#### What is needed
Exclude pictures; retype the lines below from the line containing "Viewport: 1356px width, 625px" through the end of the records, both ends kept.

═══ Input data

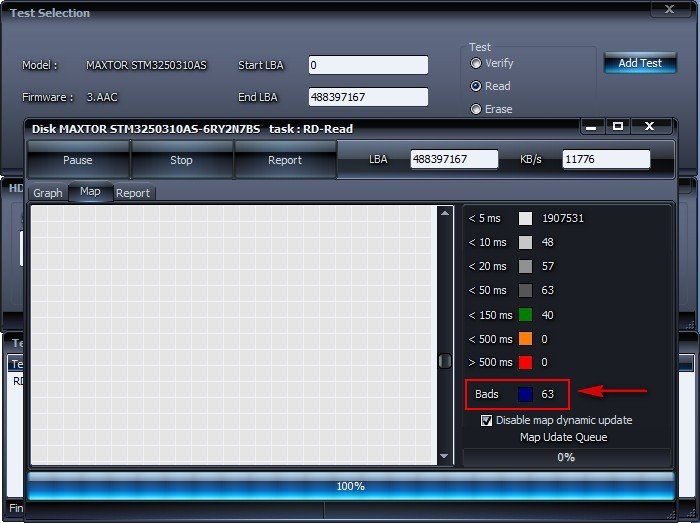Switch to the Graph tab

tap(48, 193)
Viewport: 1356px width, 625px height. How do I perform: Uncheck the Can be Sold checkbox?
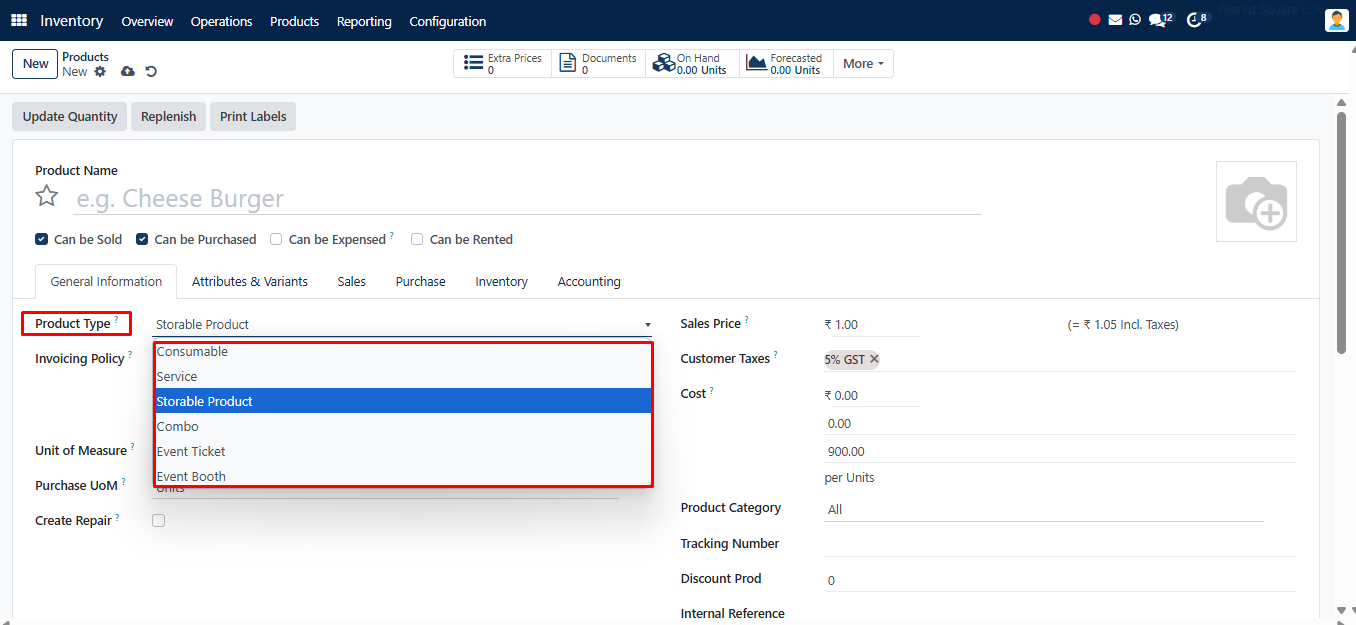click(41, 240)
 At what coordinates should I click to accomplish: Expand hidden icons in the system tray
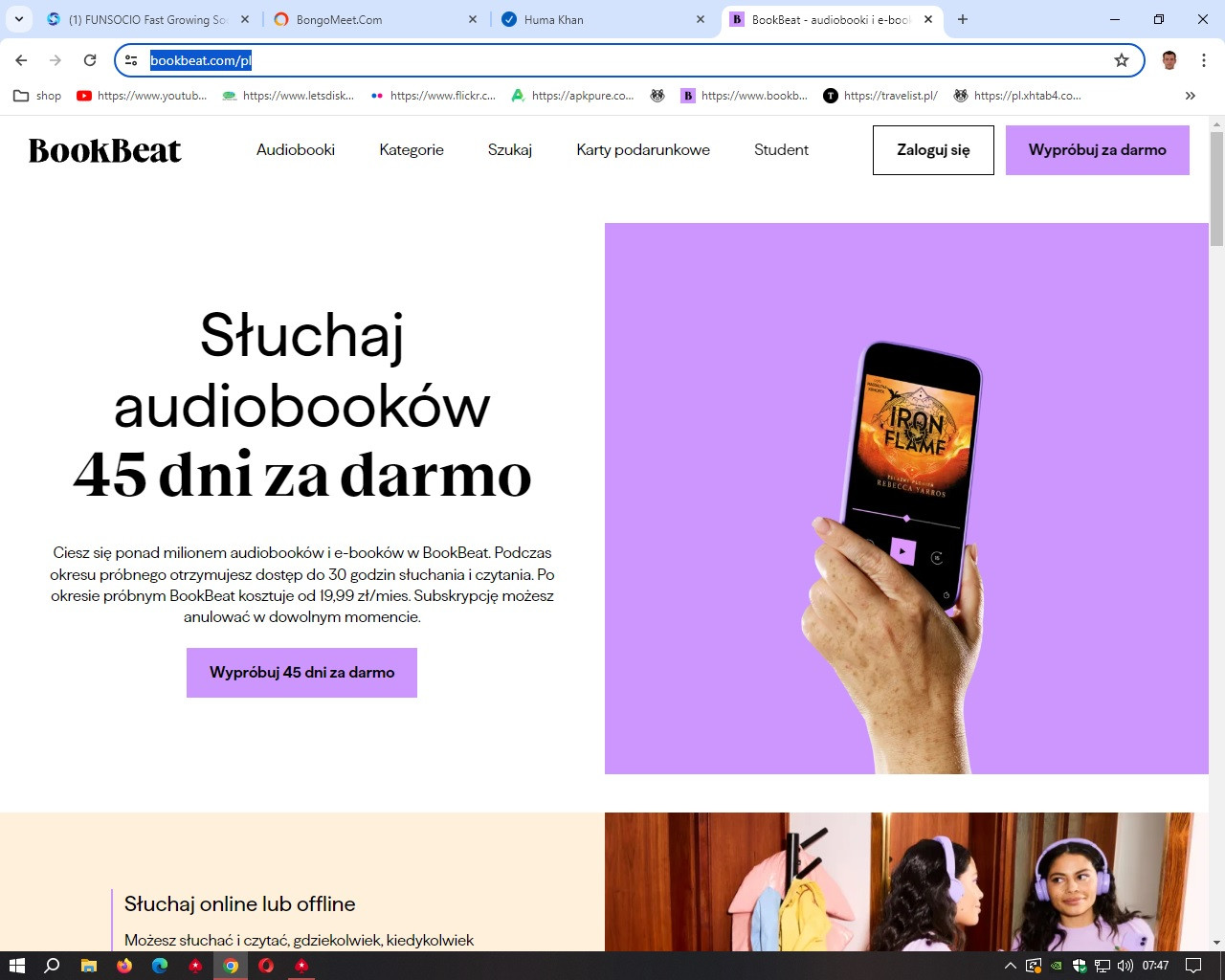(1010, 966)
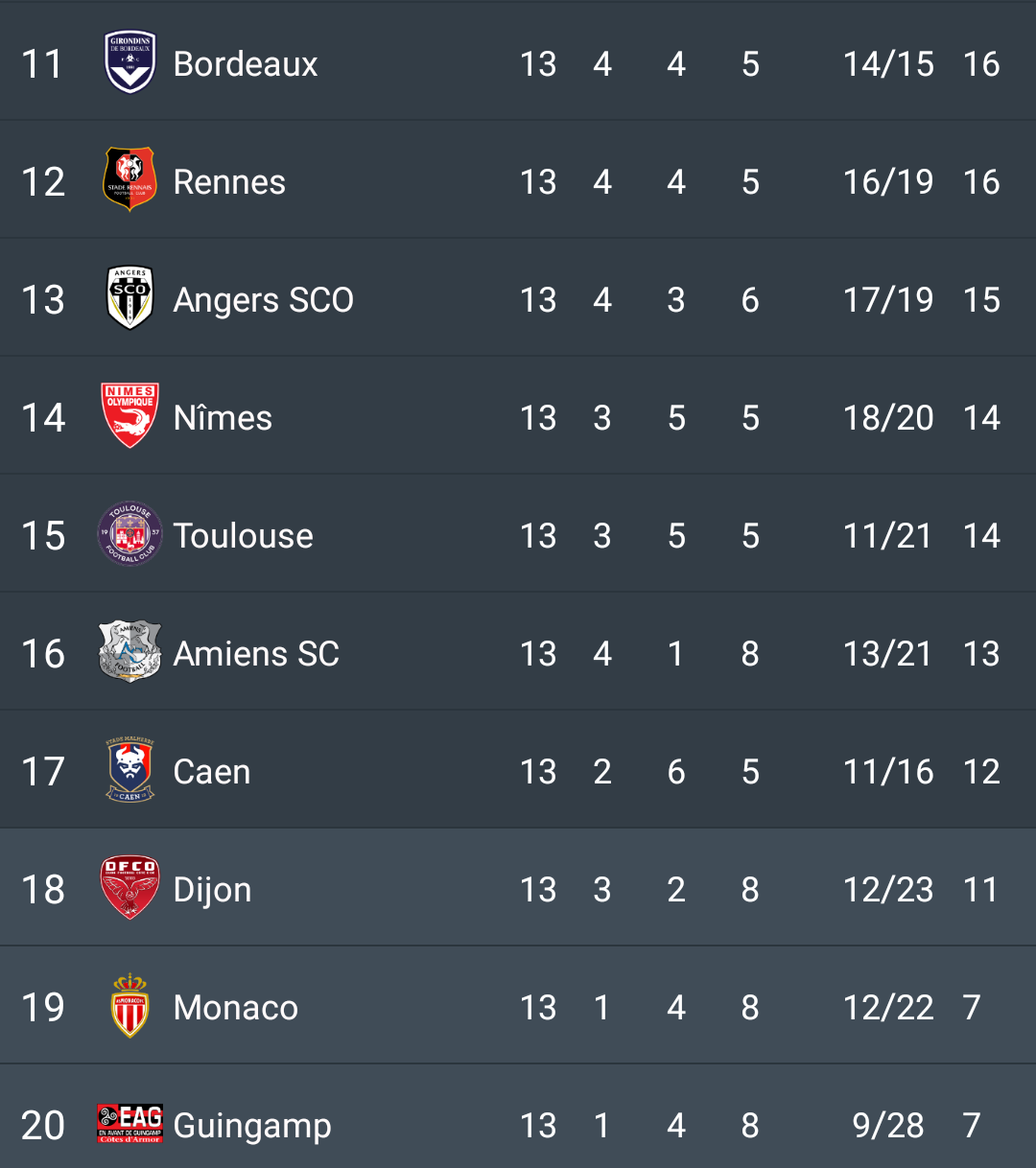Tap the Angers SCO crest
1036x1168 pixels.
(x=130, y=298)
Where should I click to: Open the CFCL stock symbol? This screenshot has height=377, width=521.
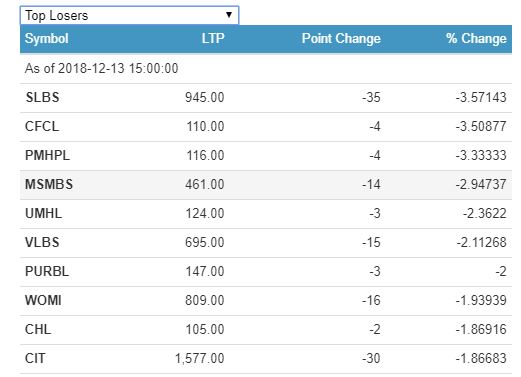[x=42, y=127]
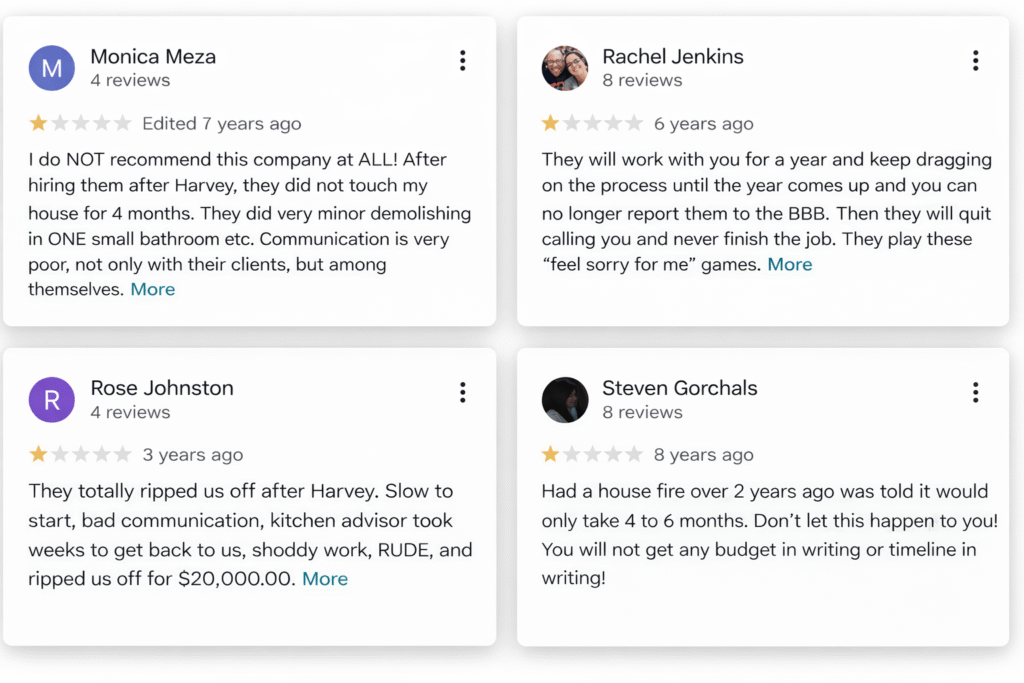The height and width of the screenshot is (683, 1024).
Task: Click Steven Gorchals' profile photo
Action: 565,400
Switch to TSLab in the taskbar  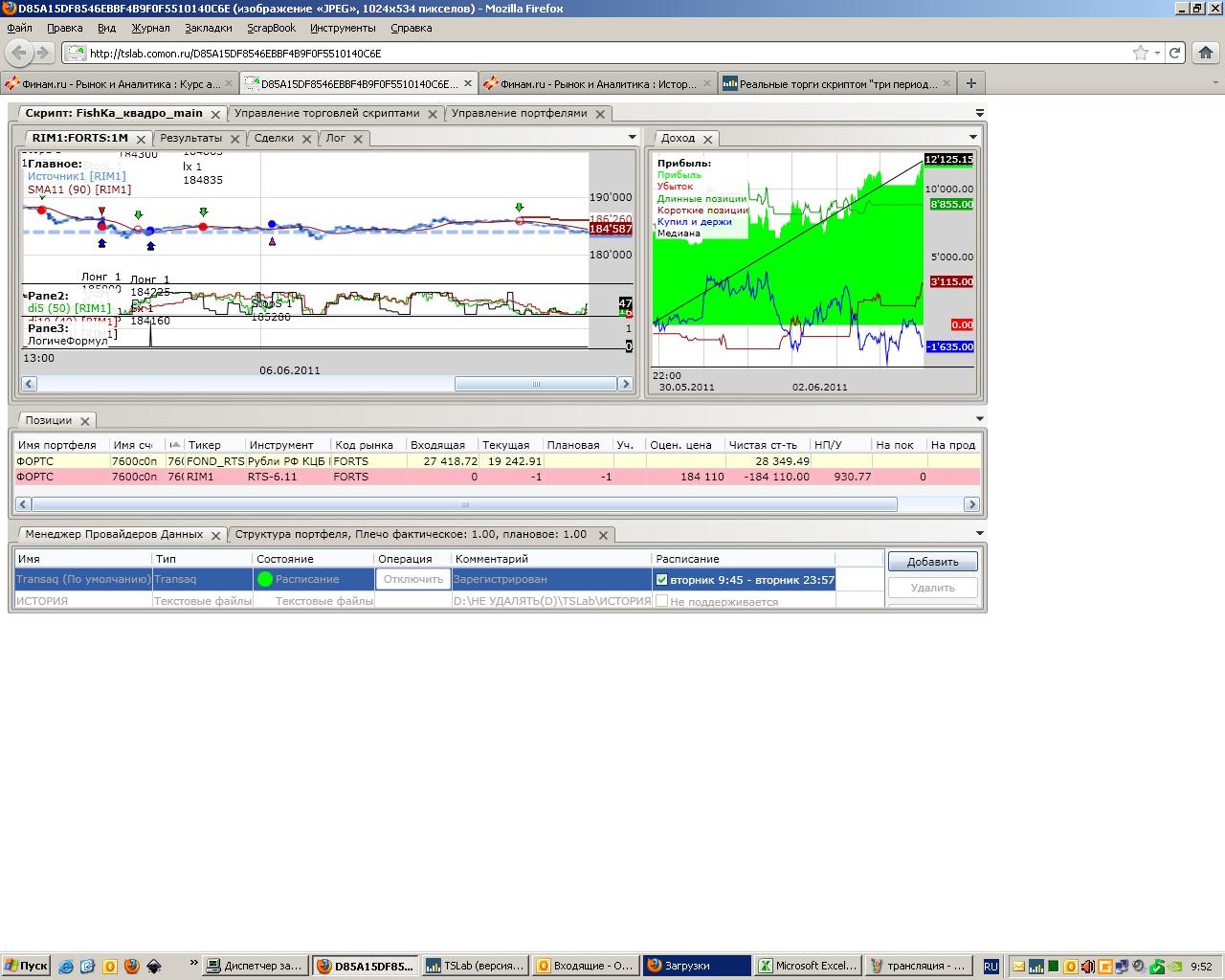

══════

#### Result for this task
Viewport: 1356px width, 625px height. How do I perform: Uncheck the Can be Sold checkbox?
click(41, 240)
 At what coordinates should I click to accomplish: Expand hidden icons in the system tray
(1010, 966)
Tap the Angers SCO crest
1036x1168 pixels.
(x=130, y=298)
Where should I click to: Open the CFCL stock symbol? This screenshot has height=377, width=521.
[x=42, y=127]
The height and width of the screenshot is (683, 1024).
Task: Click Steven Gorchals' profile photo
Action: 565,400
Switch to TSLab in the taskbar  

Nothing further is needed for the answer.